- ТЕКСТ ДЛЯ ЧТЕНИЯ -
════════════════
Только грешники кажутся счастливыми — праведники выглядят очень печально. Поэтому все в порядке, когда вы печальны. Если вы печальны, вы не испытываете никакой вины — вы, наверное, наблюдали это? Но если вы очень счастливы, тогда вы предпринимаете попытки спрятать свое счастье; никто не должен знать о нем. Почему так произошло с человеческим умом?

Каждого ребенка учат быть серьезным, мрачным, хо­дить с вытянутым лицом. Каждого ребенка поучают не прыгать, не бегать, не визжать, не восхищаться слишком явно, не смеяться слишком громко. «Сиди тихо», — как будто есть что-то плохое в выражающей себя энергии. Когда ребе­нок счастлив, семья, люди, окружающие его, — все начинают поучать ребенка, как будто что-то пошло не так. А когда ребенок несчастлив, когда он не испытывает счастья, все симпатизируют ему.

Когда ребенок болен, все ухаживают за ним; когда он здоров, все непрерывно останавливают его: «Не делай этого, не делай того». Когда ребенок лежит в постели больной, приходит отец, приходит мать, приходят родственники. Все они очень заботливы. Мало-помалу ребенок выучивается тому, что есть что-то в корне неправильное, плохое в энергии, в счастье, в радости. Есть что-то в корне неправильное в танце, в беготне, в визге восхищения. Ребенок получает добрые советы.

И есть что-то в корне правильное, хорошее в том, чтобы быть печальным и больным. Всякий раз, когда ребенок печален, за ним ухаживают, ему симпатизируют. Всякий раз, когда он здоров, все, кажется, настроены против него; весь мир против него. Это создает в ребенке чувство вины, глубо­кой вины, и эта вина следует за ним всю жизнь.
════════════════
- УСЛОВИЕ ЗАДАНИЯ -
Как будет выглядеть отрывок о счастье и вине, если обновить его, поставив «злодеи» вместо «грешники», начиная со слов «Только грешники кажутся» и далее до слов «с человеческим умом?»? Строки, приведённые дальше, к отрывку отношения не имеют.

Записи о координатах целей
════════════════
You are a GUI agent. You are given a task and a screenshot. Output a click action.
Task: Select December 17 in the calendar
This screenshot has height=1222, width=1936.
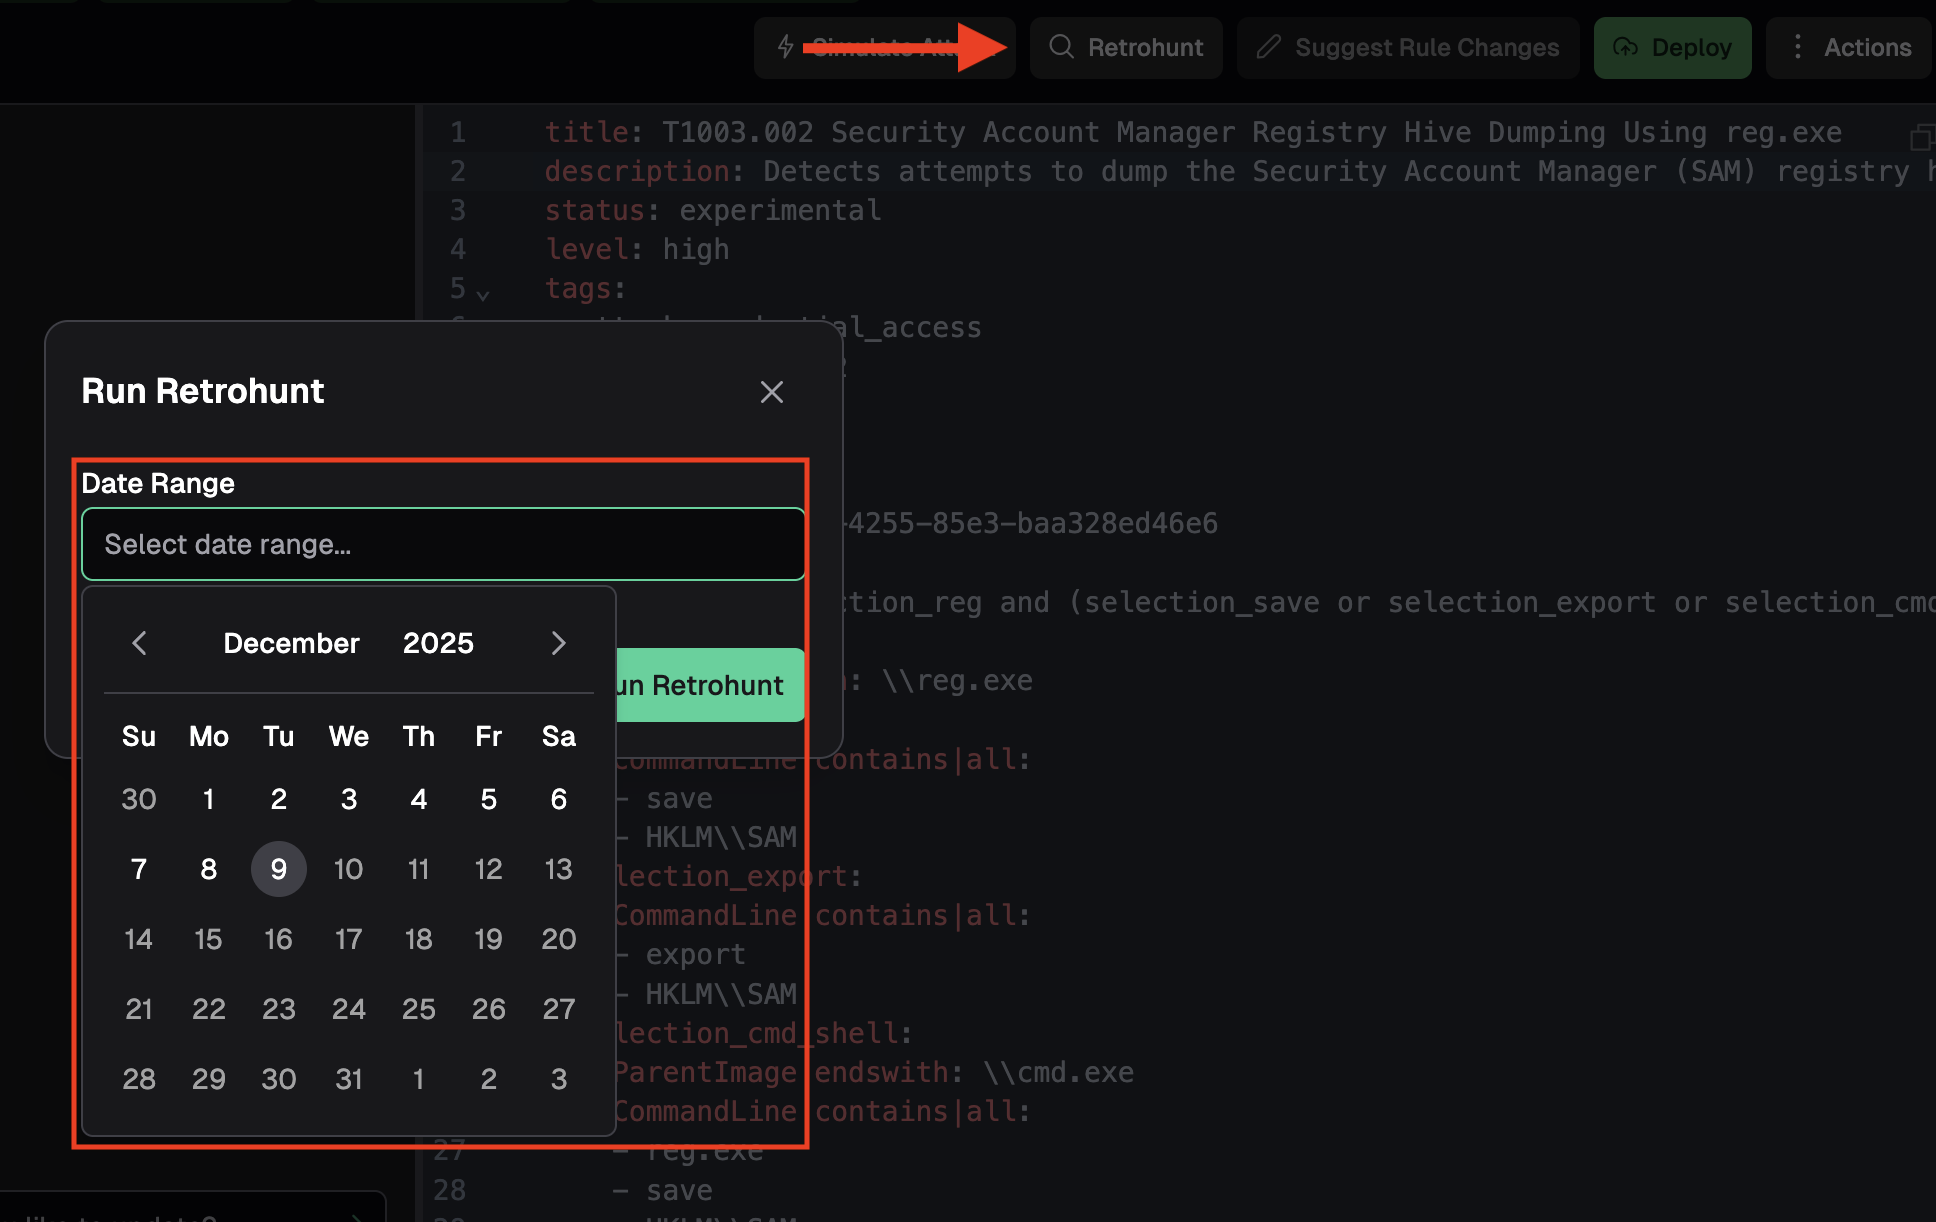[x=348, y=939]
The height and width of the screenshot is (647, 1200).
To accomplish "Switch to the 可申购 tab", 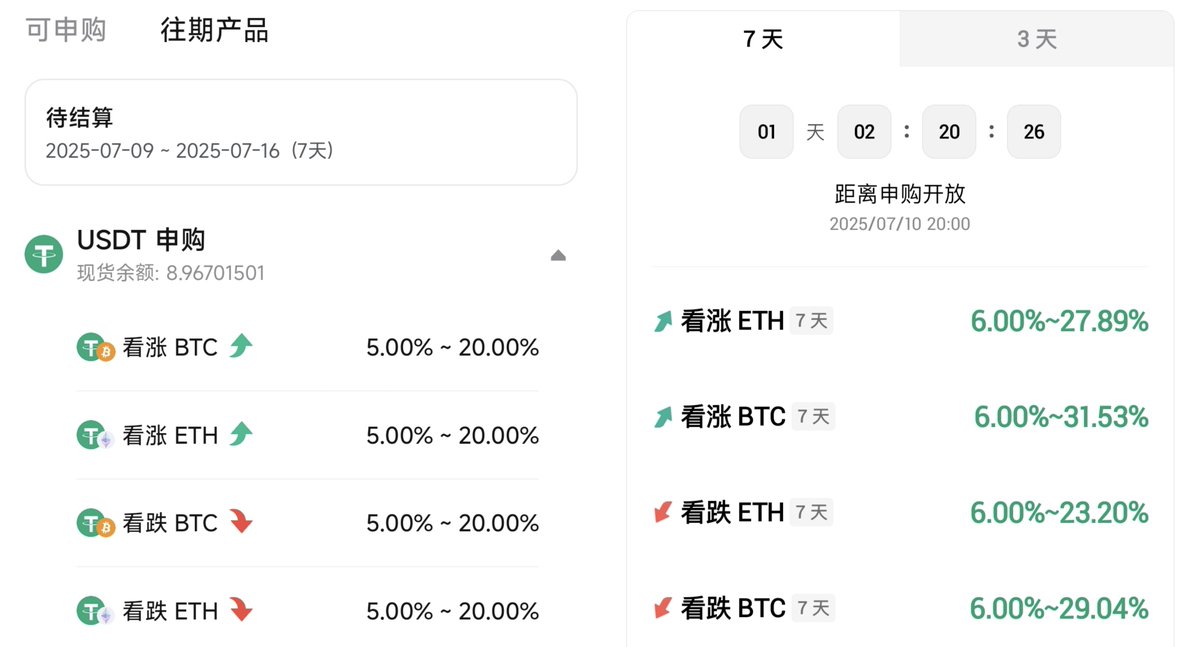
════════════════
- ОТВЕТ -
Только злодеи кажутся счастливыми — праведники выглядят очень печально. Поэтому все в порядке, когда вы печальны. Если вы печальны, вы не испытываете никакой вины — вы, наверное, наблюдали это? Но если вы очень счастливы, тогда вы предпринимаете попытки спрятать свое счастье; никто не должен знать о нем. Почему так произошло с человеческим умом?